The book is somewhat out of context. While it enjoyes a superb Foreword from one of my five hacker/snowcrash heros, author Bruce Sterling, and it is full of unquestionably serious information, it is also oblivious to books like “The Long Emergency,” or “PowerDown,” and hence it fails to see that while RFID may be a pervert's dream and a Hitler-esque opportunity, the coming Great Depression is likely to bury most RFID applications as unaffordable.

There is much that is good about RFID that the authors leave unsaid. As companies like BreakAwayLtd.com advance reality games, RFID could allow citizens to understand how many child labor hours went into a product, or how much cheap oil was wasted on a product, or–as WIRED Magazine noted a few issues ago–actually tell a potential buyer “If you eat me I will kill you.”

The authors have performed a brilliant public service–I am absolutely totally admiring of what they have done–but the book must be understood to be somewhat unbalanced. Apart from not discussing the good of RFID as a logistics and cost of goods/return on investment capability, the authors also do not discuss the greatest danger within RFID data, that of ignorant programmers and stupid assumptions.

They do a very fine job of discussing how RFID can lead to a depersonification of services–a “smart” medical cabinet replacing a nurse, for example.

Throughout the book they offer quotes from great works or great speakers that are very good contributions to their work, and they also do a superb job of summarizing the RFID industry's spin and slur defenses against the kind of fact-finding and public disclosure that this excellent work embodies.

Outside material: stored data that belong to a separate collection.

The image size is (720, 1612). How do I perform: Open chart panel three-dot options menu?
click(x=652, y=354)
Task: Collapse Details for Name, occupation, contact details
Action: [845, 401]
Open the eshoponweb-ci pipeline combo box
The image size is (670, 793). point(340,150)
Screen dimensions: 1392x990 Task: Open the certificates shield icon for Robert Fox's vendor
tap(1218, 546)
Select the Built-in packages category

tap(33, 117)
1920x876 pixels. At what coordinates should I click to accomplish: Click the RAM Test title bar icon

They conclude that the US Senate and the US Executive have “sold out” to the RFID industry, but that the consumer taxpayer can indeed stop RFID in its tracks by boycotting. They offer a thoughtful list of possible actions by any individual at the end of the book, and if they have one lament, it is that the RFID industry may be right about anticipating the “apathy” of the citizen taxpayer, and being able to implement it vision of persistent surveillance of all individuals and all things.

As an intelligence professional, long critical of the excessive investments in satellite collection (for example, the moronic current new system that will cost $9 billion and not add any substantive new capability), I have a note to myself that RFID is the private sector's tarpit–RFID is to industry what secret satellites were to government: a sucking chest wound into unreal amounts of cash will go, with little to show for it beyond the the logistics routing function.

The authors accept financial contributions but are not a 501c3. I believe that the best way we can honor them and help them is by buying their book. I have done so. Very worthwhile.